> **Passage**

The Company continues to be impacted
by the weak revenue environment, due to a combination
of:
·
BESS still being significantly under-utilised in
National Grid ESO's (ESO's) Balancing Mechanism (BM) - its forum
for trading the necessary amounts of electrical energy to balance
supply and demand for each half-hourly period - resulting in 'skip
rates' remaining high despite the recent launch of ESO's Open
Balancing Platform (OBP), one of the key milestones in ESO's
Balancing Programme;
·
the continued excessive use of legacy gas-fired
electricity generation by ESO to provide the BM with flexible
generation which in turn causes oversupply in the wholesale
electricity market, reducing the revenue opportunity for BESS;
and
·
the slower than expected pace of commissioning of
new projects to date, due to elongated grid connection
times.
The rising need for BESS as
renewable generation increases remains as true as ever. The revenue
environment is expected to
improve, as discussed in the Market update below, although there is
some uncertainty on the timing and trajectory of such
improvement.
Also, notwithstanding challenges
around the completion of connection works at certain projects, the
Company remains on target to reach 1,072MW in total operational
capacity (currently 740MW) and intends to complete a number of
extensions to project durations in 2024, taking the average project
duration to 1.6hrs (currently 1.2hrs), doubling the number of MWh installed
over the course of the year. A more detailed update is included
below.
In light of the uncertainties and
challenges mentioned above, the Board and Manager's aim is to put
the Company in the strongest possible position, to ensure it
remains cash generative as it manages its way through the current
low revenue backdrop and make certain that revenue accretive
projects get commissioned during 2024. As previously reported, the
increase in operational capacity detailed above would enable the
Company to cover its historical dividend on a run-rate basis at
depressed revenue levels.
Meanwhile, the Board and Manager are
determined to take a proactive and disciplined approach to capital
allocation, focusing on i) capex, ii) dividend policy, iii) share
buybacks and iv) the Company's debt facility.
i)
Capex - In 2024, the
Company intends to solely focus on completion of its 2023 pipeline
projects comprising of a further 332MW, all of which are
constructed and awaiting completion of grid connection related
works, together with the duration extensions already committed to,
given the potential for this to meaningfully increase the earnings
capacity of the portfolio. A significant amount of this capex is
expected to be financed by cash on hand (which stood at in excess
of £40 million as at 31 December 2023).
ii)

> **Data section**
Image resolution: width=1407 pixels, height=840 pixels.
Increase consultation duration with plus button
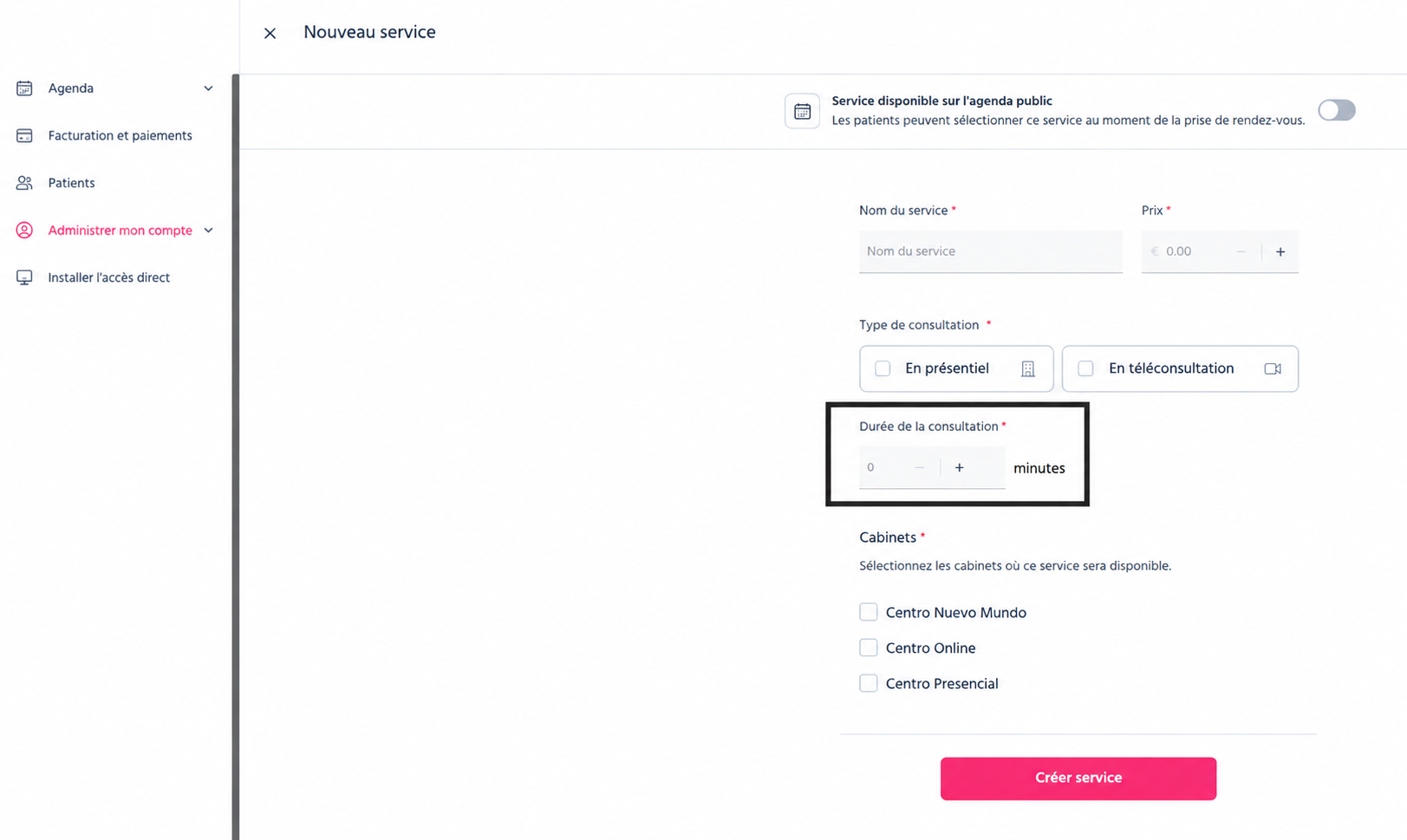(x=959, y=467)
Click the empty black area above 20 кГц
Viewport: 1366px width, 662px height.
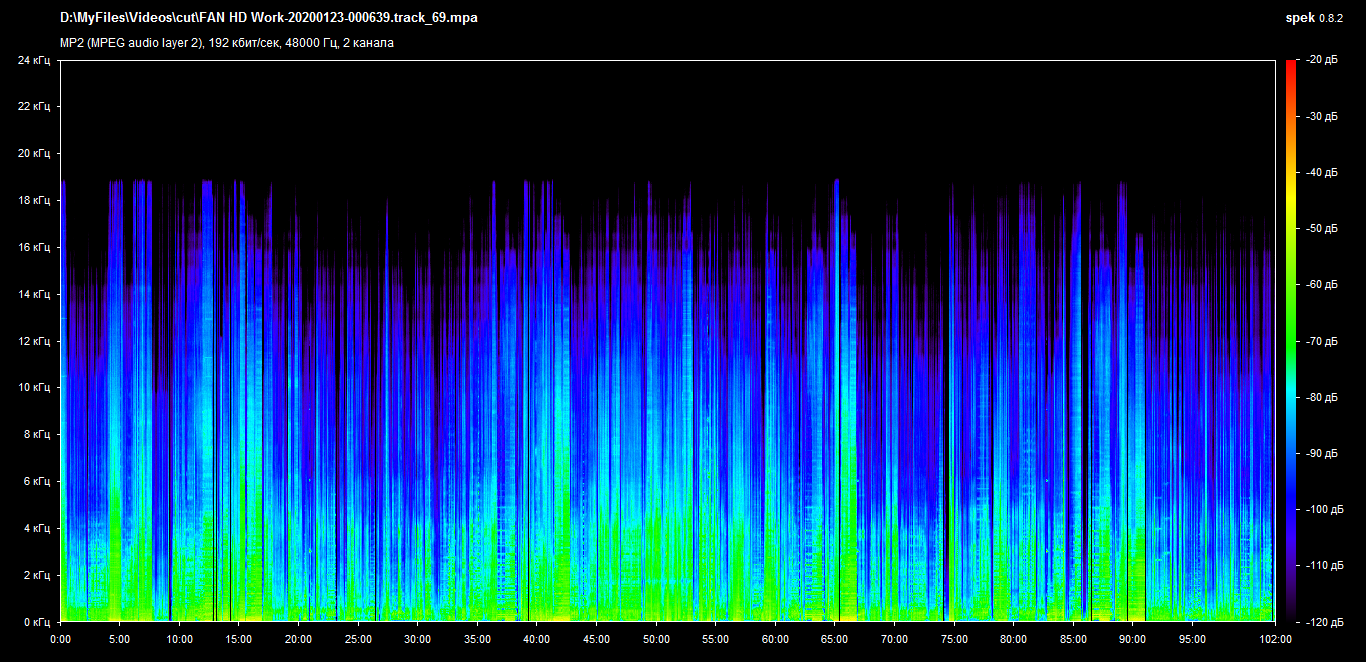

> **Short exercise**
Write out the battery storage update word for word, beginning with the words "In light of" and stopping after "depressed revenue levels.".

> **Exercise result**
In light of the uncertainties and
challenges mentioned above, the Board and Manager's aim is to put
the Company in the strongest possible position, to ensure it
remains cash generative as it manages its way through the current
low revenue backdrop and make certain that revenue accretive
projects get commissioned during 2024. As previously reported, the
increase in operational capacity detailed above would enable the
Company to cover its historical dividend on a run-rate basis at
depressed revenue levels.